▸ **Brief**
Line by line, please look for the word "heading" in the following records, then copy each line you find it in.

▸ **Supplied entries**

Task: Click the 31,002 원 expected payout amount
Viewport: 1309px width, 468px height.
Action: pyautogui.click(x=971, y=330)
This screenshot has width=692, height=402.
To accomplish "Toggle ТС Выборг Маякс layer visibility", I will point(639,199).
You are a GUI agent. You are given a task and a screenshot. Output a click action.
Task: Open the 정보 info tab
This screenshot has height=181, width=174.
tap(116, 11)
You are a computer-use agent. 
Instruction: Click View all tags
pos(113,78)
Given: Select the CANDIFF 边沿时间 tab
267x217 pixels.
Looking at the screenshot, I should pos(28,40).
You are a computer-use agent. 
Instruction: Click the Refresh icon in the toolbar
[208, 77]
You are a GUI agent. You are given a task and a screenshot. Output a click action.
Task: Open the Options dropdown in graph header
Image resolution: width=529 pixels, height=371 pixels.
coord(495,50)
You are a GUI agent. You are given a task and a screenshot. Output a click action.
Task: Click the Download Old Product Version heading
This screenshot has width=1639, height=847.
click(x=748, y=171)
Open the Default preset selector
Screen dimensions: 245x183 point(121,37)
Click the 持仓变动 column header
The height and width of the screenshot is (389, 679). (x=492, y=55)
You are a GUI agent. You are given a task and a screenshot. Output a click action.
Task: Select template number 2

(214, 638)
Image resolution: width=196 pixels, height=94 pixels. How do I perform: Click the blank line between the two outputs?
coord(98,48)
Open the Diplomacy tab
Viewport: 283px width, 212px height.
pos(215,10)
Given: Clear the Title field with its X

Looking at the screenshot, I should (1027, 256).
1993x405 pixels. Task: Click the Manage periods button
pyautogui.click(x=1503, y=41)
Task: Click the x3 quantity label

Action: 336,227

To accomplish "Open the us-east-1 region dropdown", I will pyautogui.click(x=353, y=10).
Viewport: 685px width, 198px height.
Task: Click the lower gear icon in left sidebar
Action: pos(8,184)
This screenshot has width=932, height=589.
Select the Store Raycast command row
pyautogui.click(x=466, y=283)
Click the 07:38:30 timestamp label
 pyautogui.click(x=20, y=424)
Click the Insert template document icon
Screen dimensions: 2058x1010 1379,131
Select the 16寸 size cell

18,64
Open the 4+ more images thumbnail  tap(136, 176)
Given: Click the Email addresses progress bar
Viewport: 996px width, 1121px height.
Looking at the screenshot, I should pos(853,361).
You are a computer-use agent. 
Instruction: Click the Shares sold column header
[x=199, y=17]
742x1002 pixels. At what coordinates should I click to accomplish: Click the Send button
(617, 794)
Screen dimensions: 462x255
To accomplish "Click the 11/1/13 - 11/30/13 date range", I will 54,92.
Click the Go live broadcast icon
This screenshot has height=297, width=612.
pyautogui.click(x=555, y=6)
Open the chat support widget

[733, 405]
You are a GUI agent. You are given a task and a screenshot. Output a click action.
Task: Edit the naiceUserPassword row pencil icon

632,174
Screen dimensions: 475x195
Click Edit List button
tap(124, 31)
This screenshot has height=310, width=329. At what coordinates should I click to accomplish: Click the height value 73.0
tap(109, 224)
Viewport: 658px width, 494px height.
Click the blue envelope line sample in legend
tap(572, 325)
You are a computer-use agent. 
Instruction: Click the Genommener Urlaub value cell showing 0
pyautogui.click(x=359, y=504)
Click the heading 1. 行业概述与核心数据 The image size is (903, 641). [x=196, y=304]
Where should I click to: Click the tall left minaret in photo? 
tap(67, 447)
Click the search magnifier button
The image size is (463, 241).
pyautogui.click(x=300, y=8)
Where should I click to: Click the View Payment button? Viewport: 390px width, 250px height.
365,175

▸ **Exercise output**
Task: Click the Download Old Product Version heading
Click the heading 1. 行业概述与核心数据 The image size is (903, 641). [x=196, y=304]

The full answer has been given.